Saruman probably had some academic or esoteric hobbies, much in the same way Gandalf was into fireworks and getting baked with Hobbits.
Orcs and goblins are never really portrayed as having any sort of functioning society in the way that Elves, Dwarves, and Humans do. What “downtime” we are shown is consistent with what one might expect of poorly disciplined soldiers in a dysfunctional army (fighting, bullying, grab-assing, prepping meals, barely performing their duties, etc)
Tolkien also mentioned in one of his letters that he cleaned up the orcs’ dialog considerably, and that in reality, they talked in much the same way that orc-minded individuals still do.
Not to mention that they’re all basically ghosts of a sort. Every one of them is literally a shadow of their former selves, completely devoid of substance.
That’s not an attempt at a pun, by the way, it’s literal. Something of a double entendre.
You can say Tolkien would have done better with more fleshed-out antagonists (again, meaning this in both senses, not a pun), but I think that was sort of the point. One thing that you gained with those antagonists, and what makes it work for the story, is that they not just served as foils for the heroes, they also served as warnings. It’s not just a matter of beating the enemy, you have to avoid becoming the enemy. In Middle-earth, that was the true conflict. It was keeping your humanity/elvishness/dwarvishness/hobbithood/whatever.
Those who failed didn’t just die, they became nothing, empty. For me, I think it worked. It’s why I’m a fan. And the fleshier villains of the story (that weren’t just plain old monsters) were those sliding toward becoming wraiths someday. Folks like Saruman, Denethor, Gollum, or Grima. They were tragedies.

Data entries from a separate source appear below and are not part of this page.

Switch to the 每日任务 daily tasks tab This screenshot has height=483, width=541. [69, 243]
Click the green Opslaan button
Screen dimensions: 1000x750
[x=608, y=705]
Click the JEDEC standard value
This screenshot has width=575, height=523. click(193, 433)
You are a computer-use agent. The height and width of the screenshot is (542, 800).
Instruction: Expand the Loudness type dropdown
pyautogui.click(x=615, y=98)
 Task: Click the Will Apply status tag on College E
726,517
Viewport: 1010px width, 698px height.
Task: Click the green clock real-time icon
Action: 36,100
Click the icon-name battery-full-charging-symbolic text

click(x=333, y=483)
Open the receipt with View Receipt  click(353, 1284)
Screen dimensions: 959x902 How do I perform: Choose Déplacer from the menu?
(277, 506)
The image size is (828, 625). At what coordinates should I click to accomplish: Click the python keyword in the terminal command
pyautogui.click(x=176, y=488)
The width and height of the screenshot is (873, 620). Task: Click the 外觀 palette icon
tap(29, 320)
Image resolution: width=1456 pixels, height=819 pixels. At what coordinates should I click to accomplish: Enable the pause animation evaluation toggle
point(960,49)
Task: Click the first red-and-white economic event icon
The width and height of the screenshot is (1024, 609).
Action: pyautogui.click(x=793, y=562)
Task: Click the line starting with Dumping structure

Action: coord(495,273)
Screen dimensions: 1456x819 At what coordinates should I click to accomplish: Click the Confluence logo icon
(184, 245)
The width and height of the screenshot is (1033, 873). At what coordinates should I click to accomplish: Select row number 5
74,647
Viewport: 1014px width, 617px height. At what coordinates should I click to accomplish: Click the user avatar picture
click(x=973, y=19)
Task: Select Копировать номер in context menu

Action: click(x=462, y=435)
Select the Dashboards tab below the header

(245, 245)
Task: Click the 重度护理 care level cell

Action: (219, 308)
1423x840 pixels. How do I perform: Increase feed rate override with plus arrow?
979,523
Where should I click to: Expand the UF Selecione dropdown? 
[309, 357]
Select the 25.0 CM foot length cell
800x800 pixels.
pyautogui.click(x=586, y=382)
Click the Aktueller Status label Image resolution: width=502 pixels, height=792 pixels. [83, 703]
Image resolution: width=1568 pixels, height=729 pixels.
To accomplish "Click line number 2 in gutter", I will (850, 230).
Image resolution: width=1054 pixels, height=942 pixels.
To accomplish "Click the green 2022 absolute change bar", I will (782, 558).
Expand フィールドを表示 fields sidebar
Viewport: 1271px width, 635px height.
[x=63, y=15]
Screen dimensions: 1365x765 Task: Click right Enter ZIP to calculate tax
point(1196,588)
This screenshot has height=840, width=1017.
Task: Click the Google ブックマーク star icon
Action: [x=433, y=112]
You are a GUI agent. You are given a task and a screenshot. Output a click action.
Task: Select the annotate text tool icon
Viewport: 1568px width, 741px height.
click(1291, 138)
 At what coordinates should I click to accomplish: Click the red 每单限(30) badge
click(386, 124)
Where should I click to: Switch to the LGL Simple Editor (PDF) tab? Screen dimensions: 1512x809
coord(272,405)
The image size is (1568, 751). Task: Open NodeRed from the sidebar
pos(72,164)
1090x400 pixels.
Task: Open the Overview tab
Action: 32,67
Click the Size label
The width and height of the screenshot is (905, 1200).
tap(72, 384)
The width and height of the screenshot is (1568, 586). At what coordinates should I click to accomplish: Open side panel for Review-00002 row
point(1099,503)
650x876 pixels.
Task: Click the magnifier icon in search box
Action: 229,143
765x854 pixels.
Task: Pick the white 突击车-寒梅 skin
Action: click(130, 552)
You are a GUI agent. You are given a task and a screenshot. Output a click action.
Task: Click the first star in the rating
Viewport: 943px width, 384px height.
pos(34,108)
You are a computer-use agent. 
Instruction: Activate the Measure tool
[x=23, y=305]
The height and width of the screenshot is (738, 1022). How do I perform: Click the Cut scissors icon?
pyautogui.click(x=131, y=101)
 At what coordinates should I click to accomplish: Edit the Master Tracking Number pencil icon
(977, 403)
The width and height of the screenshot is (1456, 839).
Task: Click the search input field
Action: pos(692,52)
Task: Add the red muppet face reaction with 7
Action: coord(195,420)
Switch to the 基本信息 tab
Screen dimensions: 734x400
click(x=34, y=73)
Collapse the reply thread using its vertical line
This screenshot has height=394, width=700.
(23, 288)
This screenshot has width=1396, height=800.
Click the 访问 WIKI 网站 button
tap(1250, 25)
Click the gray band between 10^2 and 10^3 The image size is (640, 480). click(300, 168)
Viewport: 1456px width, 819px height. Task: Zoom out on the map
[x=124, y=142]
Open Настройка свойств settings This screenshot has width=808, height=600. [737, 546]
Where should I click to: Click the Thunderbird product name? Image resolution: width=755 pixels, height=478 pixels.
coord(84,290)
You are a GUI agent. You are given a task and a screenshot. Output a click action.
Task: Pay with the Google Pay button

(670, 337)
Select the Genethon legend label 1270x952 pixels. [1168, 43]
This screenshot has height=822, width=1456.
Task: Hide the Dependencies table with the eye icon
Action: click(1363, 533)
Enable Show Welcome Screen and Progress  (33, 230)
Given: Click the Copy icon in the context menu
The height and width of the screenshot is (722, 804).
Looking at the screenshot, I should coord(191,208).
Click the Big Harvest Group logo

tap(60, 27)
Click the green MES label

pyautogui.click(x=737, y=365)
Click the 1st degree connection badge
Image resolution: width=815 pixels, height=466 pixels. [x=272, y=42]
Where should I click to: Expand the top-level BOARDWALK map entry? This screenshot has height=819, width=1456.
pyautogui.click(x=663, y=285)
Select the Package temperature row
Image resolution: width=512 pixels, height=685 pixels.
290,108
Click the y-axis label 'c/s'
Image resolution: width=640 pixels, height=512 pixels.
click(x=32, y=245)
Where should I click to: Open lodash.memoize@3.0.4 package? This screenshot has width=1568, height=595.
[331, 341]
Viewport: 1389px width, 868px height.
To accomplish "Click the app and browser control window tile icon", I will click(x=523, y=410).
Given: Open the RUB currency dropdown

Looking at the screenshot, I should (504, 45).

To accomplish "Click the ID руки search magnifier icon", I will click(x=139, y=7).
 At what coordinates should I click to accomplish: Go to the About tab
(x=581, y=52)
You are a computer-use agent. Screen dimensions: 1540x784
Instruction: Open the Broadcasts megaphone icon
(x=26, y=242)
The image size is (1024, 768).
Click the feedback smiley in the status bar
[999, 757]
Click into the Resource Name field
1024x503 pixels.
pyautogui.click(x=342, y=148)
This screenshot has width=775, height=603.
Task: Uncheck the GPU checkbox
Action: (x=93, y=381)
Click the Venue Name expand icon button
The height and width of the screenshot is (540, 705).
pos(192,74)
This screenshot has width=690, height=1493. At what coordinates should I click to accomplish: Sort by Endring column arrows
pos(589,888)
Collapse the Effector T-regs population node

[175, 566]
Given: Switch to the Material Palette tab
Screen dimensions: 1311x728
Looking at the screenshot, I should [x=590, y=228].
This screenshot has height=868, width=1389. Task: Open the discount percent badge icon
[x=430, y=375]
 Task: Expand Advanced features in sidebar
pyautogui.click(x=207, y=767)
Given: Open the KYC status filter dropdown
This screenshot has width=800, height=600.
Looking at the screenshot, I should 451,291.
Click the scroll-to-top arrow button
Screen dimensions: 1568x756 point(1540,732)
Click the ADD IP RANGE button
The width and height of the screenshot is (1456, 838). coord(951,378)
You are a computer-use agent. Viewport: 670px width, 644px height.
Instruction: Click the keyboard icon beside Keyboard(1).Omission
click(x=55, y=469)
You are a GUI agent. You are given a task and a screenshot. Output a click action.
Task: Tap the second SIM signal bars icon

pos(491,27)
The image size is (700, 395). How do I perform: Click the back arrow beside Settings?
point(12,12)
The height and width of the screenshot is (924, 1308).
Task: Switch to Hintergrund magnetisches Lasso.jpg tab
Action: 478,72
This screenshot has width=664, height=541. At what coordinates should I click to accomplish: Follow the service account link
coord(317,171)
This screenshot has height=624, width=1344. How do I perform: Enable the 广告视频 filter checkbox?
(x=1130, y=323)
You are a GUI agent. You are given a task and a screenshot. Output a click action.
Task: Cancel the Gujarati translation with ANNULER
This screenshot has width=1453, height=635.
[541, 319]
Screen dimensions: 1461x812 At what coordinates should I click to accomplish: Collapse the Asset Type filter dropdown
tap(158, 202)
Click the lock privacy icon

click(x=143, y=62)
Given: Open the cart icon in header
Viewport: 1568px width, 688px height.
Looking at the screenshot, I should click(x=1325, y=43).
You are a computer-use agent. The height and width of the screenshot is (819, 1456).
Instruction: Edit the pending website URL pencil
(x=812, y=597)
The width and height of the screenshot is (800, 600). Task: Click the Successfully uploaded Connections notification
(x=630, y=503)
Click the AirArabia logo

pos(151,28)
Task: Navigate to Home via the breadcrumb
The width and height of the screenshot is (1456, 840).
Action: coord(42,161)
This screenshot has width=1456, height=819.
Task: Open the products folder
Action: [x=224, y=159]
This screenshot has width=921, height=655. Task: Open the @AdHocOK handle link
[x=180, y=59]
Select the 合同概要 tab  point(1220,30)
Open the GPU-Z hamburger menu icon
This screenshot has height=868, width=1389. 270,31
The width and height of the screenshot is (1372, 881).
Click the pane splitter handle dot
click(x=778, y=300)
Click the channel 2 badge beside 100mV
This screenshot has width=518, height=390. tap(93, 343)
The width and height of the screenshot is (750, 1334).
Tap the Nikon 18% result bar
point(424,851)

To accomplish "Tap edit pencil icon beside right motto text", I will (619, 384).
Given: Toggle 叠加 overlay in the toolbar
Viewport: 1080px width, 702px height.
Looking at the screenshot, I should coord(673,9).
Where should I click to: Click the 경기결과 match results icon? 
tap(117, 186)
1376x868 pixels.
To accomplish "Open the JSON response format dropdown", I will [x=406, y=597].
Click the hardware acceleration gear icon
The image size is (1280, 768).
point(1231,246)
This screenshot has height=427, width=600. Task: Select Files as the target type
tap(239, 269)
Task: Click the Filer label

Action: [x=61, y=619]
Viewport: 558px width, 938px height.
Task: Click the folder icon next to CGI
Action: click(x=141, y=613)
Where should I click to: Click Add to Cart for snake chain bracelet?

Which actually might be consistent with Tolkien’s experience fighting in WWI. I feel like Tolkien wanted to portray an unambiguous battle against war, aggression, death, and the hate, greed, and lust for power that drives it. More fleshed out antagonists become more humanized (also, elfanized, dwarfanized, hobitized, etc…not to be species-ist). It becomes a more ambiguous political or ideological conflict so you have to start worrying about such pesky things like all those displaced non-combatant orc and goblin families and whatnot.